Hi Chrys, I left the bits about active atheism blank because I find it difficult getting my head around the idea of actively not doing something. Cheers Graeme
Hi Graeme. Not to be facetious, but, equally, I find it difficult to get my head around ‘inactive’ atheism. I have a blog which rages against the intrusion of religion into political policy. THAT is active atheism. I write articles about the same issues. THAT is active atheism. When someone tells me in casual conversation that you need religion to be moral and I oppose the notion vociferously, THAT is active atheism. When I joined 2,000 GLBTI Queenslanders and their supporters to march through the streets of Brisbane to protest their treatment under the evangelically influenced Newman government, THAT was active atheism. When I stood outside Queensland’s Parliament House with a placard protesting in favour of secular schooling – THAT was active atheism. When I spoke about religious propaganda and lies in respect to voluntary euthanasia at Dying with Dignity’s NSW AGM and Conference, it was as an active atheist. When I read a book by Dawkins, Hitchens, Harris, Dennett, Silverman or others with insights into how religion negatively influences peace, human rights, or individual autonomy, I am being an active atheist. When I notice that one of my atheist contacts on Facebook or Twitter is feeling low and I send them a personal message of support because we see ourselves as a community – THAT is active atheism. Attending the Global Atheist Convention to show the government that we can rally in considerable numbers was an act of active atheism. Each month I organise dinner for our Sunshine Coast Atheists group – it’s almost entirely social, but we are building a supportive community of like-minded friends, and so, I see it as active atheism. When I get an email from someone asking me to blog about or promote an issue about gay rights, dying with dignity, clerical abuse, women’s reproductive rights, secular schooling, etc – I try to help because I am an active atheist. If you think this is all about actively not doing something, I’d like to hear your rationale.

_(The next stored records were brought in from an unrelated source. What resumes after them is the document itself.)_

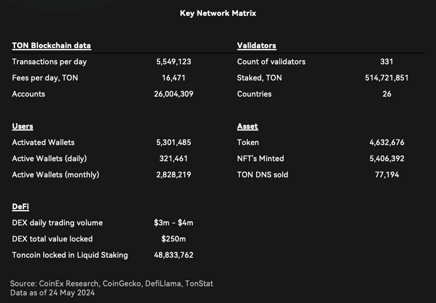Click the NFT's Minted value 5,406,392
Viewport: 436px width, 303px height.
click(x=387, y=158)
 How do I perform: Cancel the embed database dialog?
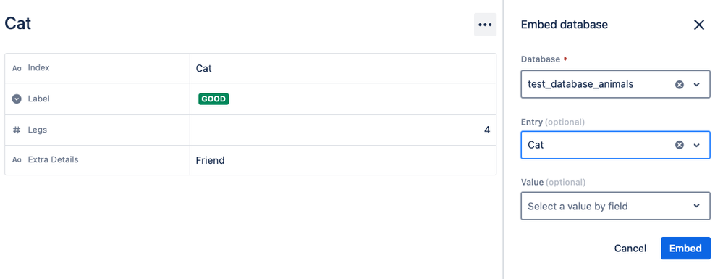click(x=630, y=248)
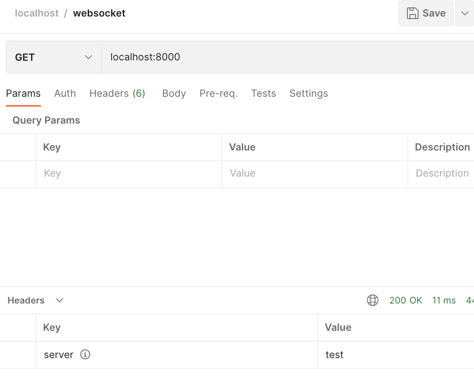The height and width of the screenshot is (392, 474).
Task: Click the query param Description input
Action: pyautogui.click(x=442, y=173)
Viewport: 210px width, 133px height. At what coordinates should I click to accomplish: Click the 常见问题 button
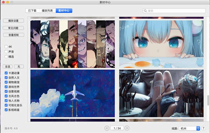[13, 28]
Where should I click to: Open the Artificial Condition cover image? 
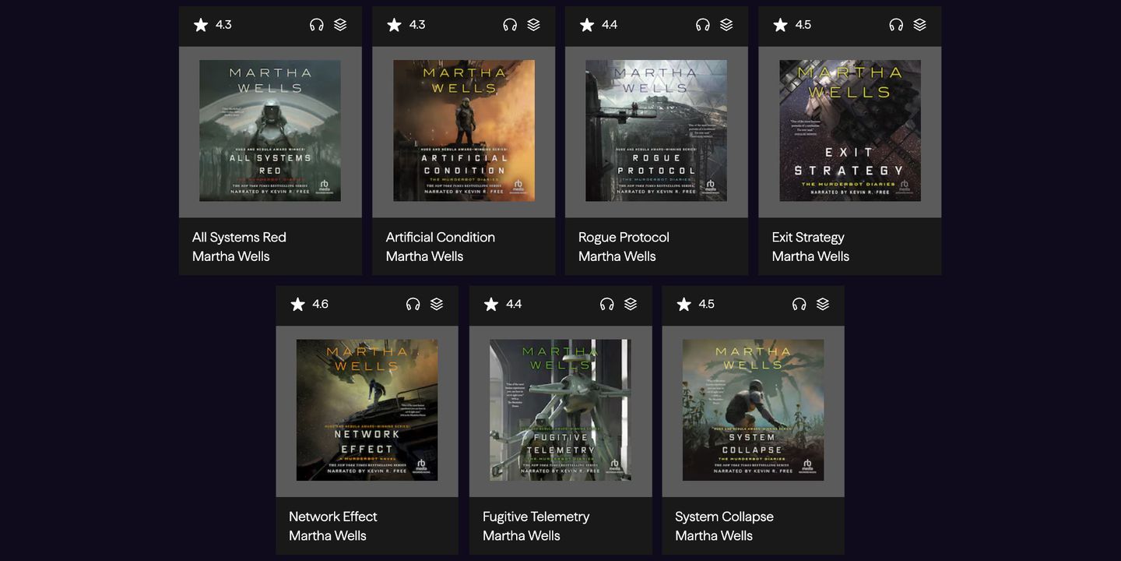click(464, 131)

Have just completed the survey. However I’m interested if you have a link to the findings from Dr Arcaro’s previous survey in 2010?

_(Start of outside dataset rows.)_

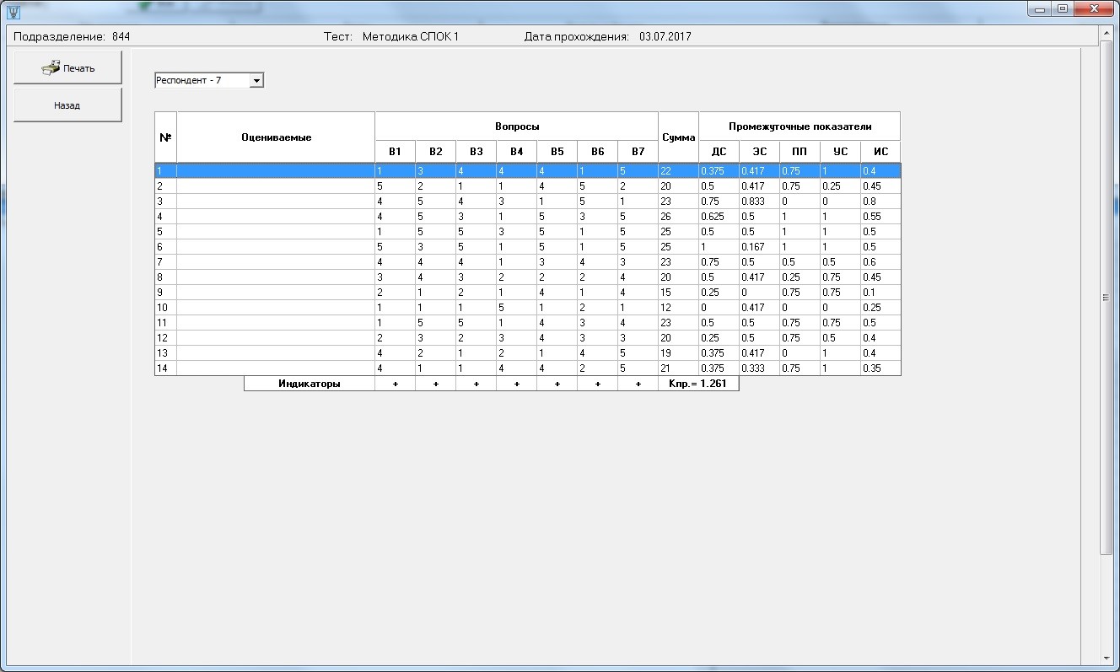Click the Оцениваемые column header
This screenshot has width=1120, height=672.
pos(276,137)
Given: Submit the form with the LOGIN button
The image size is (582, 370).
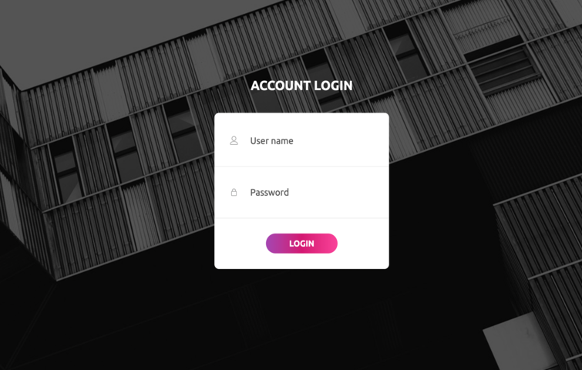Looking at the screenshot, I should [x=301, y=244].
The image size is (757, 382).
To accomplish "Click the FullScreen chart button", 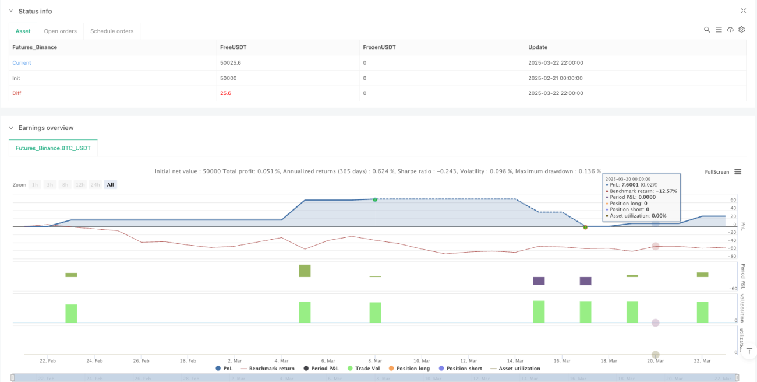I will 717,172.
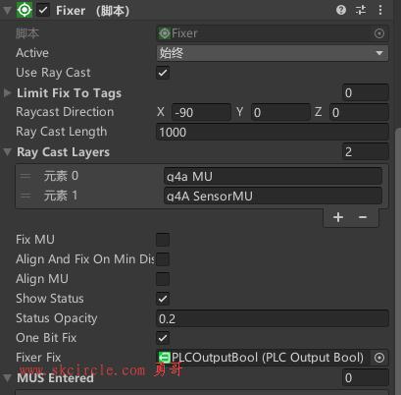Open the Fixer preset settings icon
401x395 pixels.
pyautogui.click(x=361, y=10)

The article, The Stigma of Being an Atheist, appeared in this issue of the US Skeptic magazine here: http://www.skeptic.com/magazine/archives/vol15n04.html
But, as far as I know, it is not freely available online.
There is an abstract available here: http://citation.allacademic.com/meta/p_mla_apa_research_citation/4/1/1/2/5/p411257_index.html
And it can be downloaded from Amazon at a cost of USD $9.95: http://www.amazon.com/The-stigma-being-atheist-consequences/dp/B003SVQHMI
I edited an early draft of the paper for Tom and I hope he won’t mind if I quote from a small part of his findings, just for the interests of my readers:
“In response to the more generalized stigma question “In general, how stigmatized do you feel atheists are in your culture?” the contrast between the responses from those in the US were dramatically different from those in other nations. The choice “not stigmatized at all” generated only 2% of those from the US compared to 14% from Canada, 46% from the UK, 52% from Western Europe and 33% from Australia. On the other end of the scale 55% of the US respondents indicated that atheists were “very stigmatized” compared to only 17% from Canada, 4% from the UK, 3% from Western Europe and 4% from Australia.”
Hope this helps.
There needs to be more distinction between feelings about religion as an institution versus feelings about believers as people. Humans are humans; my disdain is for organized religion and what it does and has done to people. The screams of torture victims echo through time and in my mental ears. They will never go silent. Humans did this…but they did it because their religion told them to, indeed, told them they were doing their victims a service by saving them from an infinite existence in unimaginably worse pain.